Collected data:
——

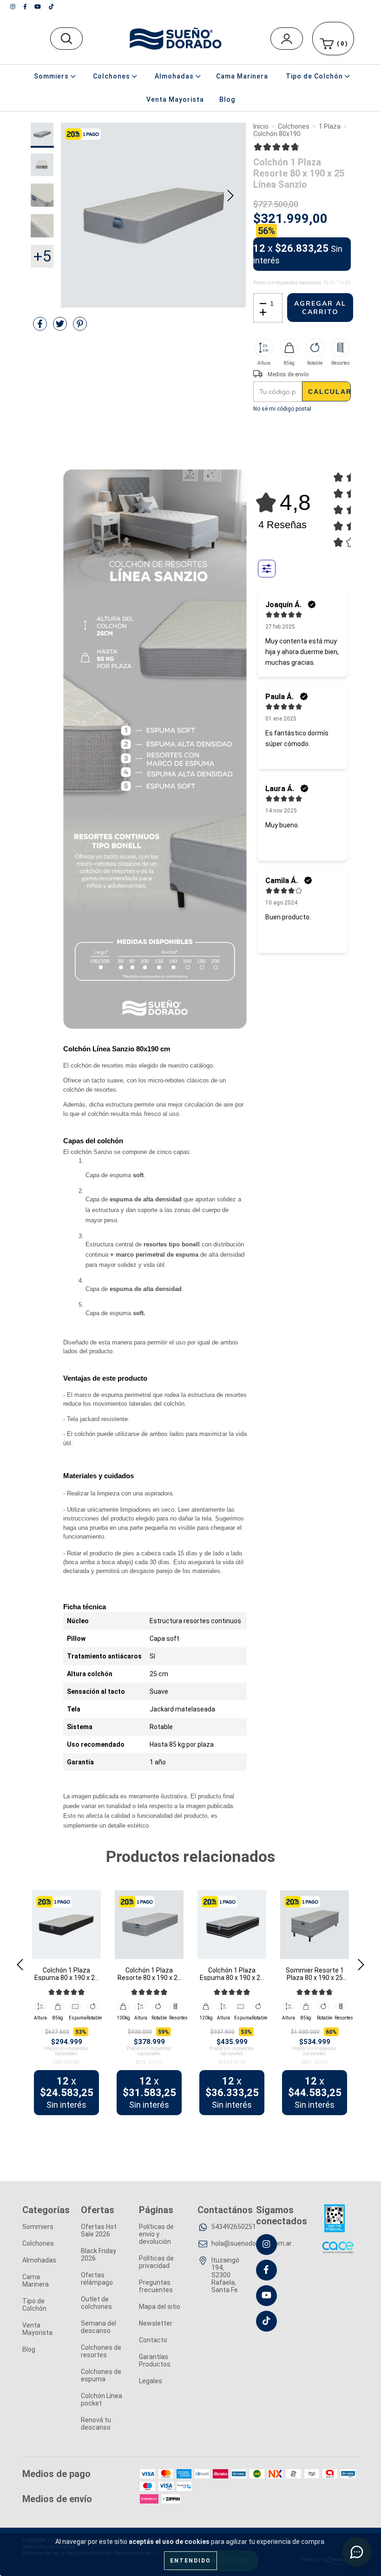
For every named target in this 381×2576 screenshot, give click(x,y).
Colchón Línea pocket (101, 2399)
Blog (227, 99)
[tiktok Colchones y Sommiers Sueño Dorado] (51, 6)
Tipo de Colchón (34, 2304)
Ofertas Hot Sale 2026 (99, 2230)
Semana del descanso (98, 2327)
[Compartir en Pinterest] (80, 327)
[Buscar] (344, 35)
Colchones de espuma (101, 2375)
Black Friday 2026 (98, 2254)
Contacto (153, 2340)
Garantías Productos (155, 2360)
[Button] (267, 568)
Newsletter (155, 2323)
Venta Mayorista (175, 99)
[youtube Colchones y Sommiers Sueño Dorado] (38, 6)
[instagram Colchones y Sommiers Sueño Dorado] (13, 6)
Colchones (293, 126)
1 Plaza (330, 126)
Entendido (190, 2560)
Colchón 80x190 (277, 134)
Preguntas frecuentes (156, 2286)
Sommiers (37, 2226)
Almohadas (39, 2260)
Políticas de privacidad (156, 2262)
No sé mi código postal (282, 409)
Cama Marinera (242, 76)
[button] (276, 146)
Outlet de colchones (96, 2302)
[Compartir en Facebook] (40, 327)
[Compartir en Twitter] (60, 327)
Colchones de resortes (101, 2351)
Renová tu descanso (96, 2423)
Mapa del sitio (159, 2306)
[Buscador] (66, 39)
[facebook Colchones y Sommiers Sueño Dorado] (26, 6)
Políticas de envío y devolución (156, 2234)
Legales (150, 2381)
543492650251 (233, 2226)
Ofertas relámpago (97, 2278)
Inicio (261, 126)
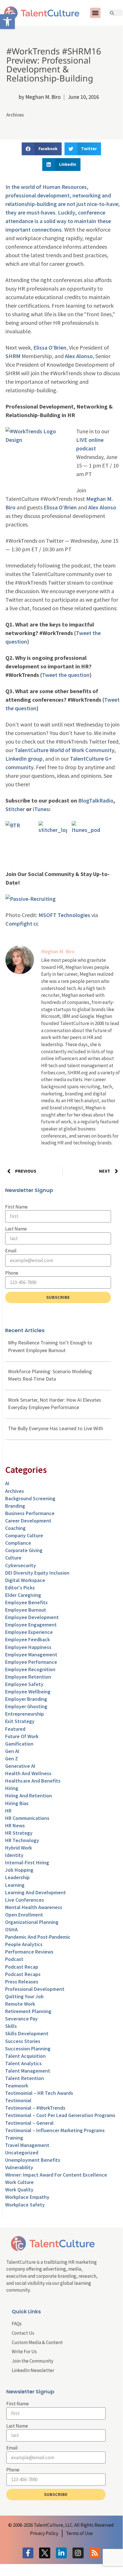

——

*Exercise brief*.
Transcribe every line of the data exactly. No pictures go in the copy.

*Response area*.
For every named target in this 381×2576 screenshot, give click(x,y).
Colchón Línea pocket (101, 2399)
Blog (227, 99)
[tiktok Colchones y Sommiers Sueño Dorado] (51, 6)
Tipo de Colchón (34, 2304)
Ofertas Hot Sale 2026 (99, 2230)
Semana del descanso (98, 2327)
[Compartir en Pinterest] (80, 327)
[Buscar] (344, 35)
Colchones de espuma (101, 2375)
Black Friday 2026 (98, 2254)
Contacto (153, 2340)
Garantías Productos (155, 2360)
[Button] (267, 568)
Newsletter (155, 2323)
Venta Mayorista (175, 99)
[youtube Colchones y Sommiers Sueño Dorado] (38, 6)
[instagram Colchones y Sommiers Sueño Dorado] (13, 6)
Colchones (293, 126)
1 Plaza (330, 126)
Entendido (190, 2560)
Colchón 80x190 (277, 134)
Preguntas frecuentes (156, 2286)
Sommiers (37, 2226)
Almohadas (39, 2260)
Políticas de privacidad (156, 2262)
No sé mi código postal (282, 409)
Cama Marinera (242, 76)
[button] (276, 146)
Outlet de colchones (96, 2302)
[Compartir en Facebook] (40, 327)
[Compartir en Twitter] (60, 327)
Colchones de resortes (101, 2351)
Renová tu descanso (96, 2423)
Mapa del sitio (159, 2306)
[Buscador] (66, 39)
[facebook Colchones y Sommiers Sueño Dorado] (26, 6)
Políticas de envío y devolución (156, 2234)
Legales (150, 2381)
543492650251 (233, 2226)
Ofertas relámpago (97, 2278)
Inicio (261, 126)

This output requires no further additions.